# My New TT



## anti suv (Sep 26, 2013)

My TT arrived last saturday. I used to have a toyota mr2 spyder but sold it a few years ago when the engine blew. I have been driving a mk5 vw gti for the past 3 years and its a good car but nothing particularly exciting about it. Im so happy to have a sports car again. I cant wait to do some summer road trips.

Scuba Blue










Im attempting to post this via taptalk so we will se if it works out.


----------



## neilm (Apr 25, 1999)

*Nice color*

great choice


----------



## Huey52 (Nov 10, 2010)

Beautiful Scuba Blue. :thumbup: And a sunny day in Seattle as well.


----------



## VdubMechanic (Jan 15, 2003)

Nice looking car, particularly the color.

I know from nothing about Audi TTs. Assuming reasonable competence in handling the typical back-and-forth over the cost, how much do they cost these days?


----------



## anti suv (Sep 26, 2013)

The TT has a starting price of $42900 and tops out at 50k if you get all the options. However its pretty easy to get aound a 6% discount which is what i was able to negotiate.


----------



## [email protected] (Jun 26, 2013)

What a great looking TT! Congrats on the new purchase. We all agree that Scuba Blue is one of the best colors :thumbup: 
Can't wait to see what you have in store for the future!


----------



## kpiskin (Apr 6, 2007)

Very nice indeed. Congrats.


----------



## VMRWheels (Aug 11, 2009)

scuba blue looks amazing! any recent adventures?


----------

*****

§ **Exercise directions**
Update the TT forum thread above, starting with "Nice looking car, particularly" and going on through "cost these days?", so that "haggling" stands in place of "back-and-forth".

§ **Records supplied**
*****

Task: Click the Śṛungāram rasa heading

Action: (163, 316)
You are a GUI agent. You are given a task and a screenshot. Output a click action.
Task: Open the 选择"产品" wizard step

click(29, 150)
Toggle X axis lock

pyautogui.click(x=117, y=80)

*****

§ **Response below**
Nice looking car, particularly the color.

I know from nothing about Audi TTs. Assuming reasonable competence in handling the typical haggling over the cost, how much do they cost these days?